There are good reasons to delay desexing in dogs, particularly large breed dogs. There is a significant link between early age desexing in large breed male dogs and the development of osteosarcoma.
Dogs desexed early often grow taller than I desexed dogs of the same breed.
There seems to be less evidence of negative impacts on cats, and an experienced vet can safely desex kittens at 1kg.
Of course delay in desexing can have larger implications for populations, which is why rescue animals are routinely desexed early.
theconversation.com/why-decisions-to-desex-male-dogs-just-got-more-complicated-95520
www.ncbi.nlm.nih.gov/pmc/articles/PMC6070019/
I wrote the comment about early desexed dogs growing taller and it occurred to me to wonder if there had been any work done on the psychology of castrati. As it happens, there has been.
“That “castrati” were particularly tall has been known since antiquity22, even Aristotle observed that “all animals, if operated on when young, become bigger than their unmutilated fellows”23. At the beginning of the XX century, the Skoptzy, a Christian sect practicing male castration, were measured and they appeared to be taller than their peers24.”

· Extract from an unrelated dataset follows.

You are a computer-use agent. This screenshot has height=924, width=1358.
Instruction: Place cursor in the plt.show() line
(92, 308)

www.ncbi.nlm.nih.gov/pmc/articles/PMC4923859/
And I found this information.
“Although castration did little to damage a castrato's intellect, it did pose serious health and emotional problems otherwise. Most castrati suffered from the effects of developmental hypogonadism, including an infantile penis and underdeveloped prostate. They also had a greater presence of subcutaneous fat than the normal male, as well as fat deposits localized on the hips, buttocks, and breast areas, and also fatty deposits on the eyelids. These excess deposits of fat often caused their skin to appear wrinkled or swollen.
Castrati tended to be volatile, conceited, and almost impossible to get along with. Composer George Frederick Handel’s notorious shouting matches with his castrato Senesino, for instance, were well-known throughout England. Many of the castrati’s well-documented personality disorders were a direct result of their disfigurement, as well as their inability to lead normal sex lives. Despite public admiration for their singing, they were also prone to much ridicule regarding their physical condition.”

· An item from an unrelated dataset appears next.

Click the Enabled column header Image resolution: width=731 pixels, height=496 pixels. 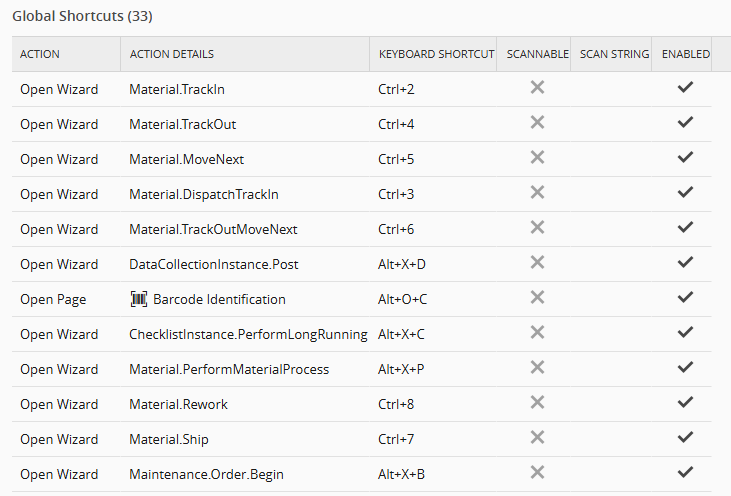pyautogui.click(x=686, y=54)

www.newworldencyclopedia.org/entry/Castrato
The disorder of personality might suggest that children castrated prior to puberty retained the narcissism of children and their lack of emotional stability.
This is just from 15 minutes research - so only guesswork really. But the human endocrine system is such a complex one, interwoven with every other system in the body, that removing one set of hormones and replacing them with another, seems a bit like taking a hammer to a window.
You’ve still got some bits, but the whole thing will never function properly again.
This is a terrible set of irreversible medical experiments being performed upon children without any clear idea of long term consequences.
I’m sure that in a decade we’ll look back in horror at this, in much the same way as we do other kinds of dangerous medical interventions driven by social hysteria.